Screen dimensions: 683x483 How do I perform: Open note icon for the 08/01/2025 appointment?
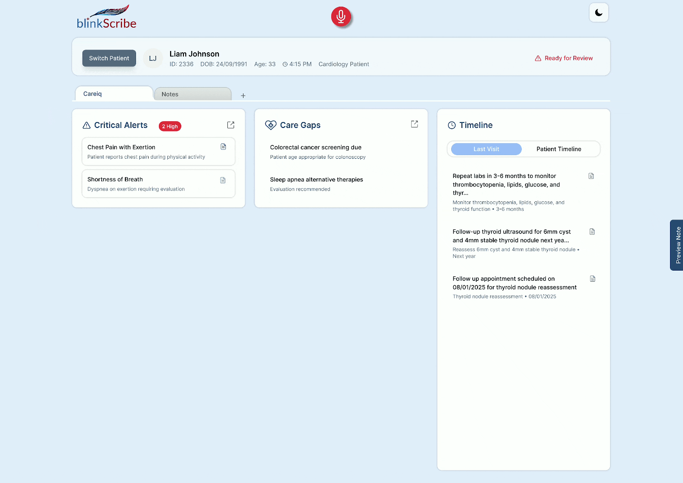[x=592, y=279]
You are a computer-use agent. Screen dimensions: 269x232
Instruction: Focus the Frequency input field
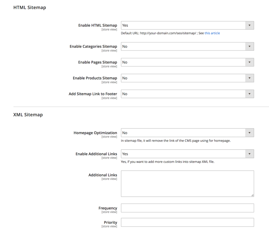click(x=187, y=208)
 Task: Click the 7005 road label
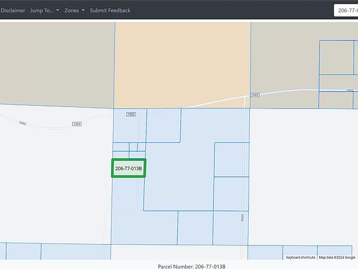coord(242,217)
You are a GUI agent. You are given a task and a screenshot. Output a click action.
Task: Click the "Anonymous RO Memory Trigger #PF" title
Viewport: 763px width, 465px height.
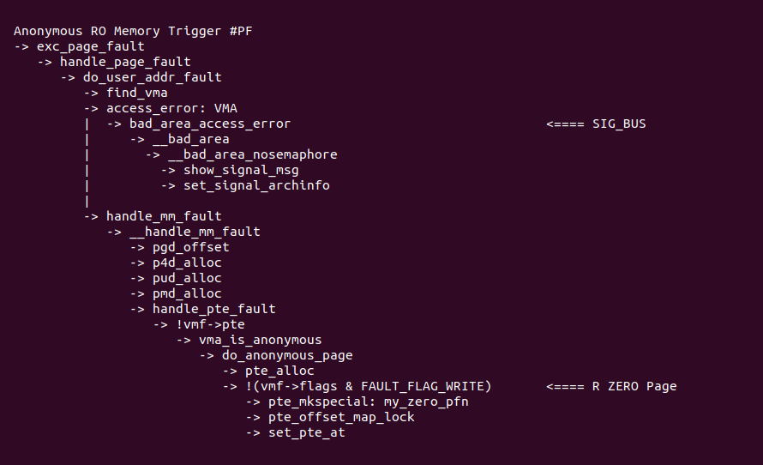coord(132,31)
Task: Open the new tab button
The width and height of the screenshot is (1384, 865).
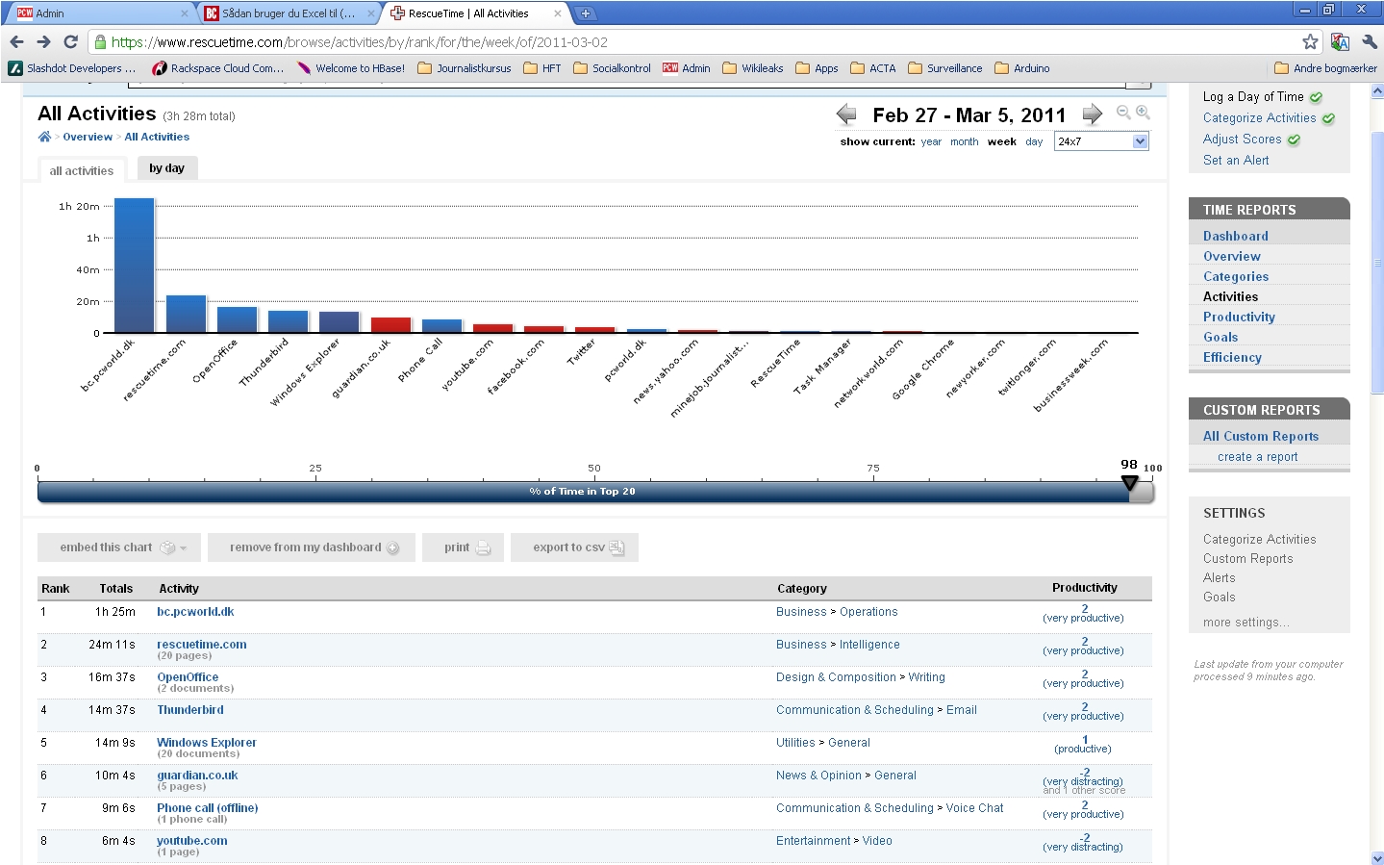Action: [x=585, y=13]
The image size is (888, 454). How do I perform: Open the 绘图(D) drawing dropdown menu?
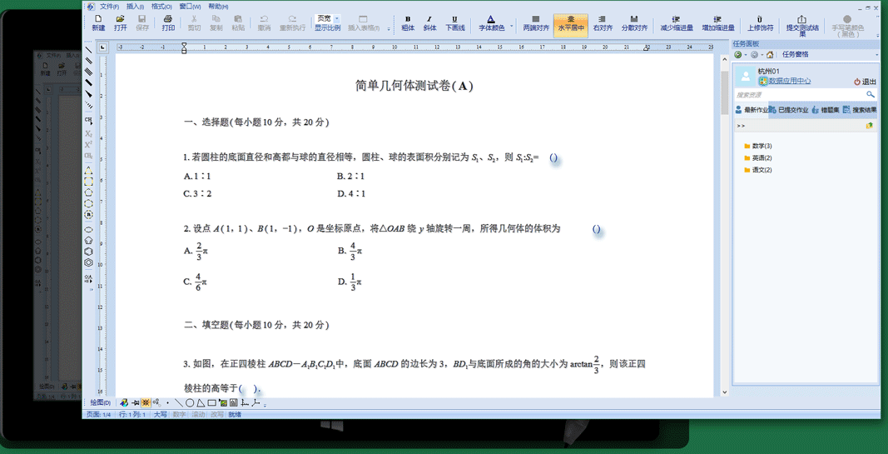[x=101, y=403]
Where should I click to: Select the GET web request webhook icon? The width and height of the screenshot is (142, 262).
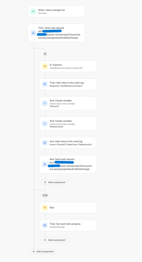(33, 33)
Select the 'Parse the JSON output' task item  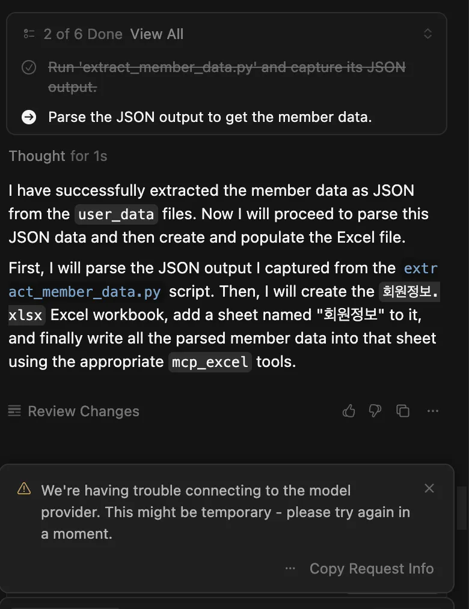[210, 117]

________

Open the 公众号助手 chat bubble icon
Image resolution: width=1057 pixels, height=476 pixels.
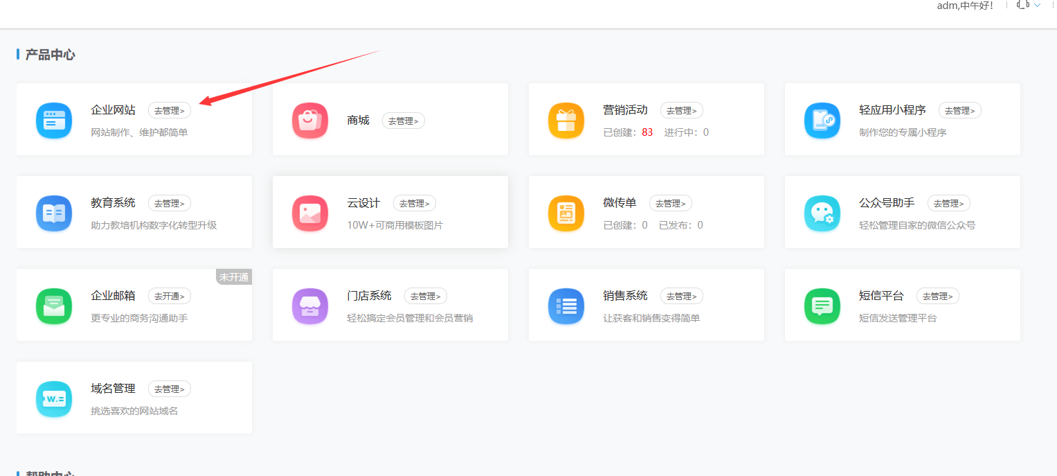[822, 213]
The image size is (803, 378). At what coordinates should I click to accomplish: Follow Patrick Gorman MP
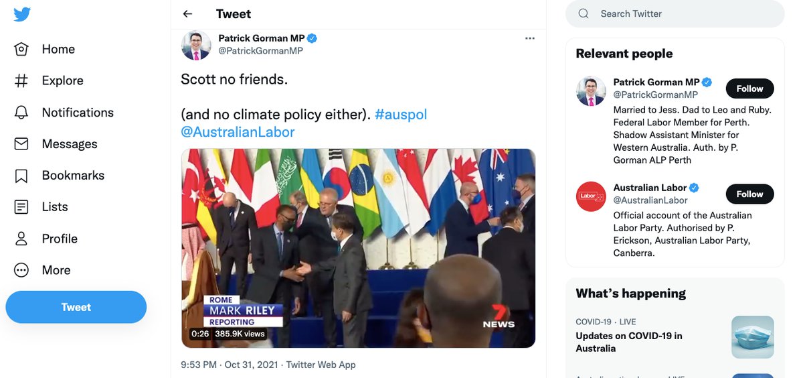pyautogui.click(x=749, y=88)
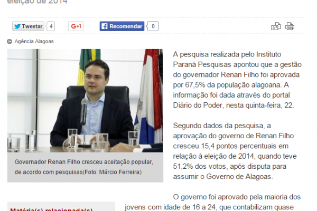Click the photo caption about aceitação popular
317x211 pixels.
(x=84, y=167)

________

* Activity
Gather from the entries above all lines that include the string "agent".

* Worked solution
You are a computer-use agent. Screen dimensions: 269x232
You are a GUI agent. You are given a task and a screenshot. Output a click action.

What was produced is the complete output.